Could sunshine help or prevent Alzheimers symptoms?
Researchers are exploring how Vitamin D3 may trigger the immune system to help clear the amyloid plaques in Alzheimer’s disease.
Vitamin D3 is produced in the skin after exposure to sunshine, and is found in milk and other foods fortified with Vitamin D.
An exciting article Okay, the findings are exciting – not necessarily the article.
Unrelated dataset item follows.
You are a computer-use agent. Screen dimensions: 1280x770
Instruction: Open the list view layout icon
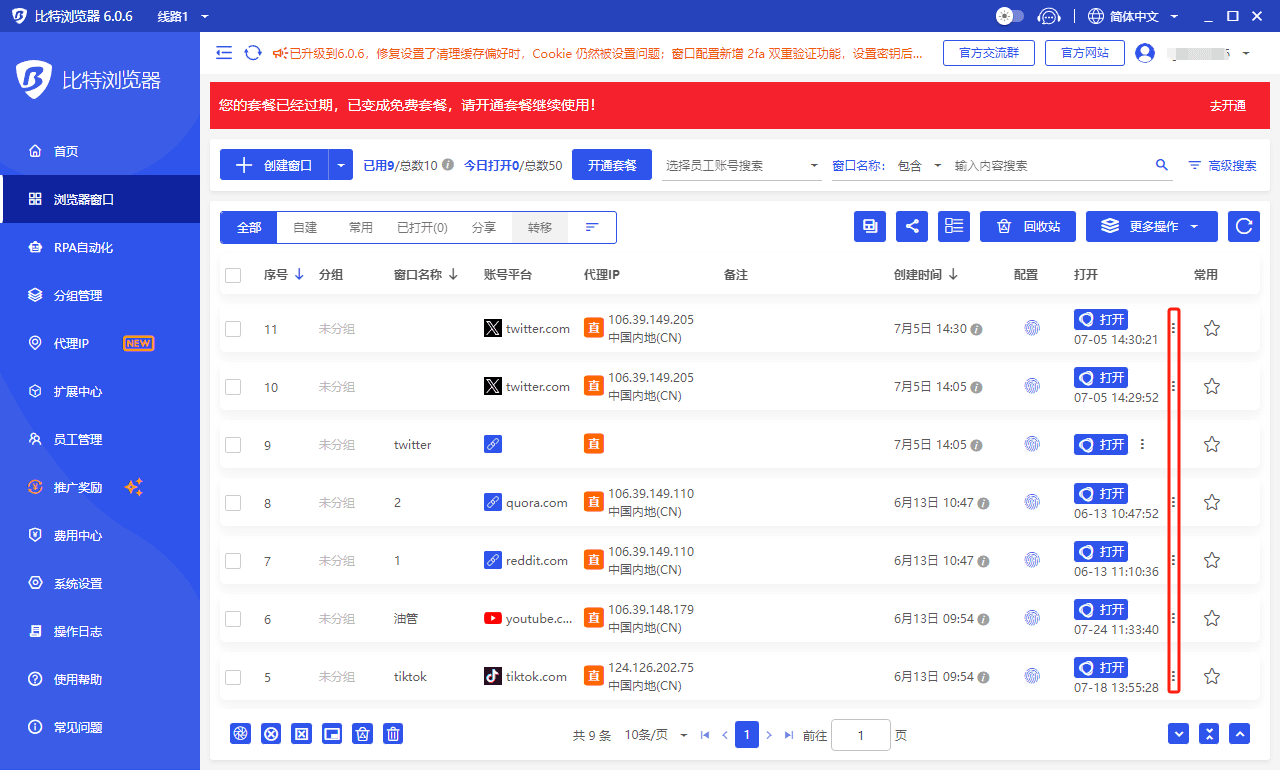[x=953, y=226]
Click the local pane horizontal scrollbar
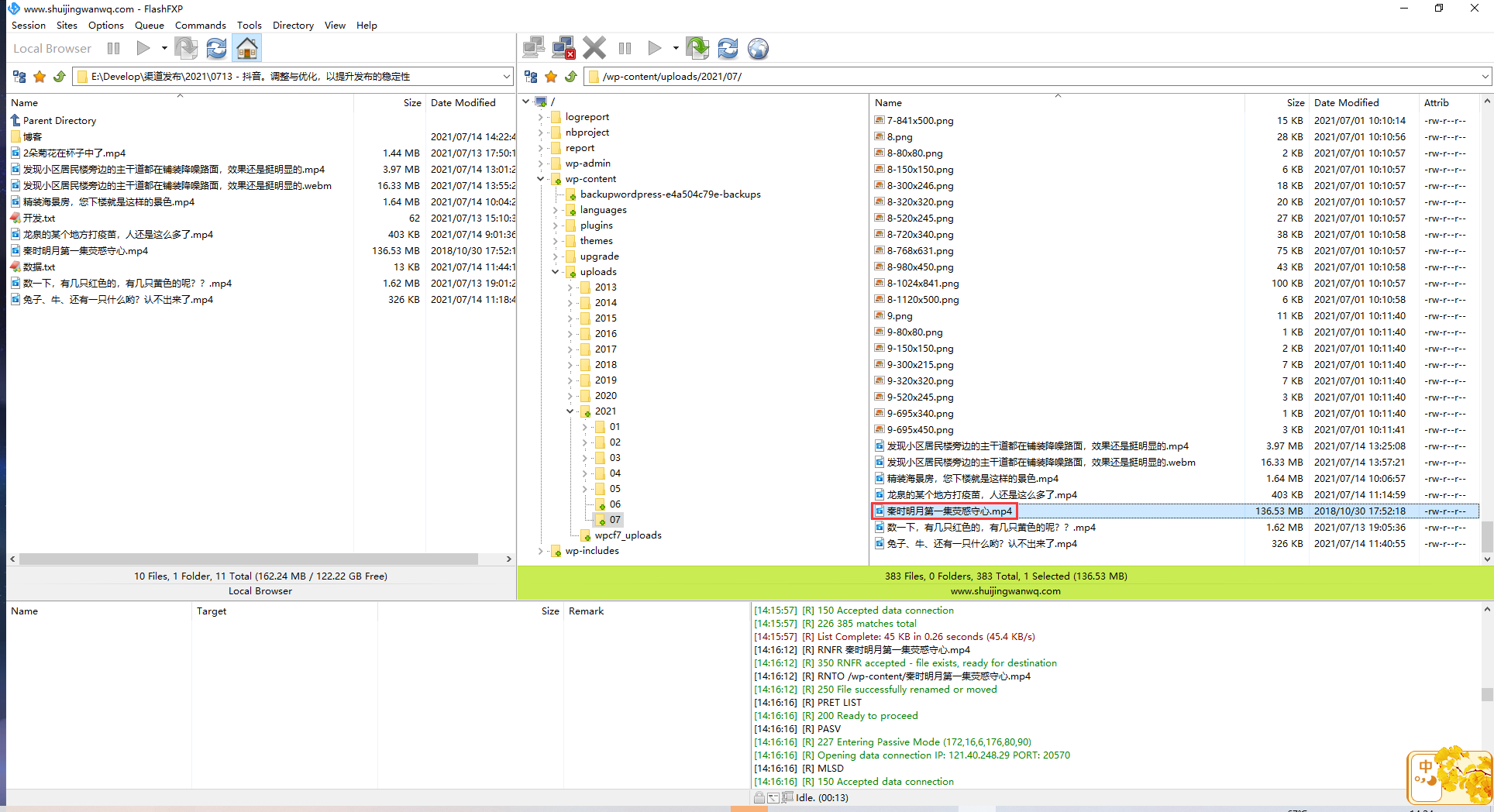 pyautogui.click(x=248, y=559)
Unless you’re a researcher, then you might find the article exciting!
The article describes how researchers at UCLA discovered how Vitamin D may clear the amyloid plaques found in Alzheimer’s disease and Alzheimer’s symptoms.
Here’s an explanation of the findings…
Vitamin D Explored as Alzheimer’s Treatment
By Traci Pedersen Associate News Editor
Reviewed by John M. Grohol, Psy.D. on March 9, 2012
Vitamin D3 may activate key genes and networks to help trigger the immune system to get rid of the amyloid beta protein, the core component of destructive plaques in the brain linked to Alzheimer’s disease, according to a new study.
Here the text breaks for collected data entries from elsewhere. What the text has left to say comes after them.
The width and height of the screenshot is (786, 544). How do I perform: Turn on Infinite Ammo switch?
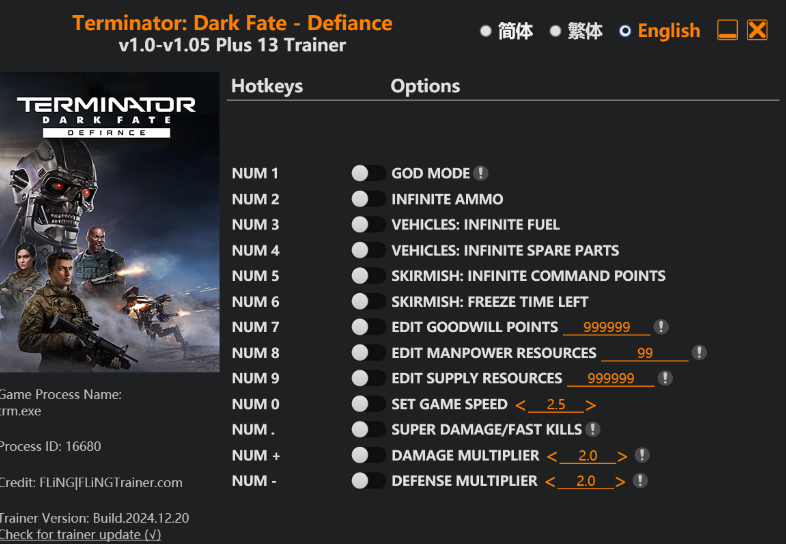(x=368, y=199)
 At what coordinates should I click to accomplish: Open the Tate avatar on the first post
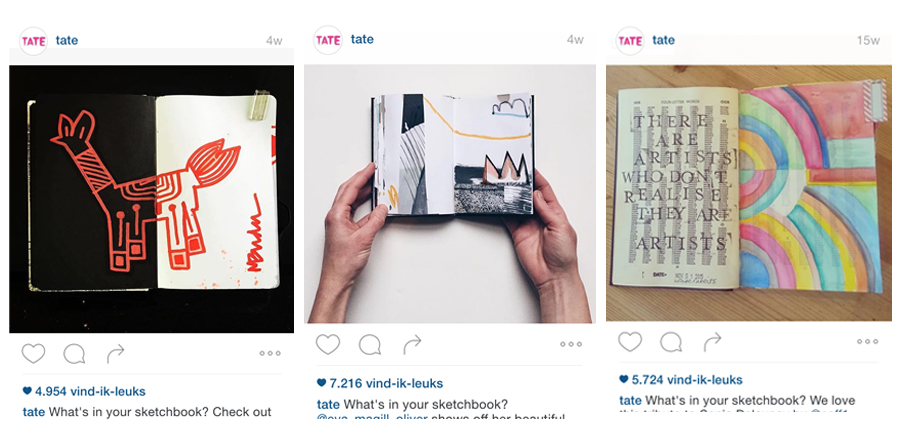click(33, 41)
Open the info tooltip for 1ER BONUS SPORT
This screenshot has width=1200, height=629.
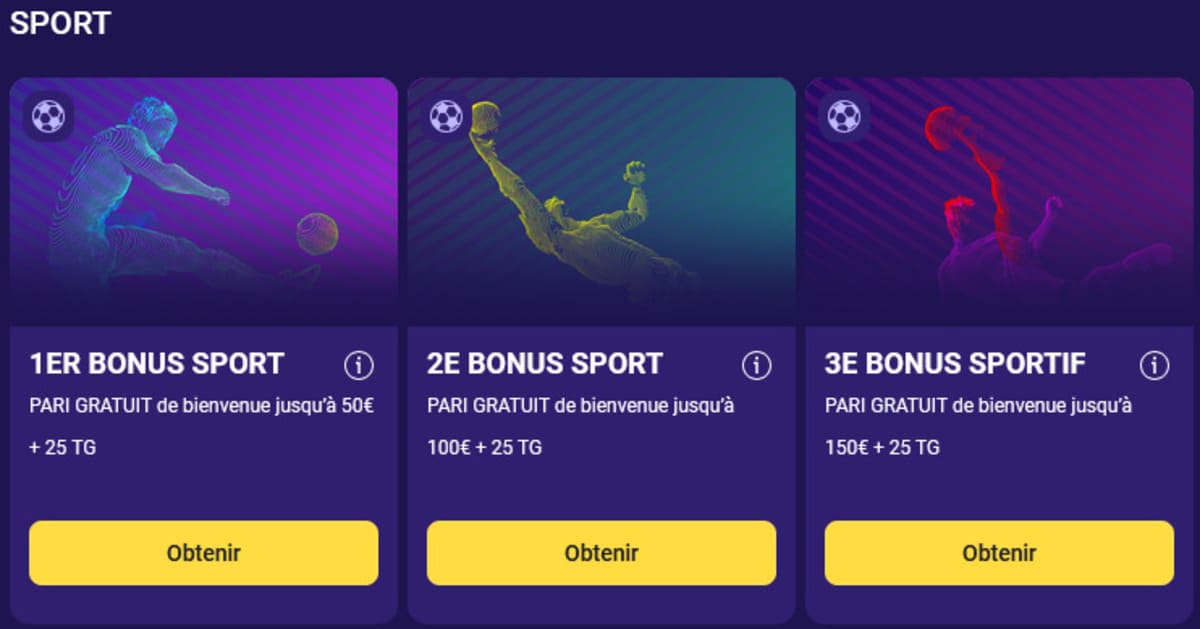pyautogui.click(x=358, y=363)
Previous lab work has shown that particular immune cells in people with Alzheimer’s respond well to vitamin D3 and curcumin (found in turmeric spice) by stimulating the immune system to clear the brain of amyloid beta; however, researchers were unsure of exactly how this worked.
Vitamin D3 is the form that is produced by the skin with the help of sunlight and is also found in milk.
“This new study helped clarify the key mechanisms involved, which will help us better understand the usefulness of vitamin D3 and curcumin as possible therapies for Alzheimer’s disease,” said study author Milan Fiala, M.D., a researcher at the David Geffen School of Medicine at UCLA and the Veterans Affairs Greater Los Angeles Healthcare System.
For the study, blood samples were taken from both Alzheimer’s patients and healthy controls; researchers then isolated the macrophages (critical immune cells), which are responsible for clearing out amyloid beta and other waste materials throughout the brain and body.
The scientists incubated these immune cells overnight with amyloid beta. In addition, an active form of vitamin D3 (called 1a,25-dihydroxyvitamin D3 — which is naturally produced in the body through enzymatic conversion in the liver and kidneys) was added to some of the cells to see if it had an effect on amyloid beta absorption.
Prior research by this team revealed that there are at least two types of patients and macrophages: Type I macrophages are improved with the addition of 1a,25-dihydroxyvitamin D3 and curcuminoids (a synthetic form of curcumin), while Type II macrophages are improved with the addition of only 1a,25-dihydroxyvitamin D3.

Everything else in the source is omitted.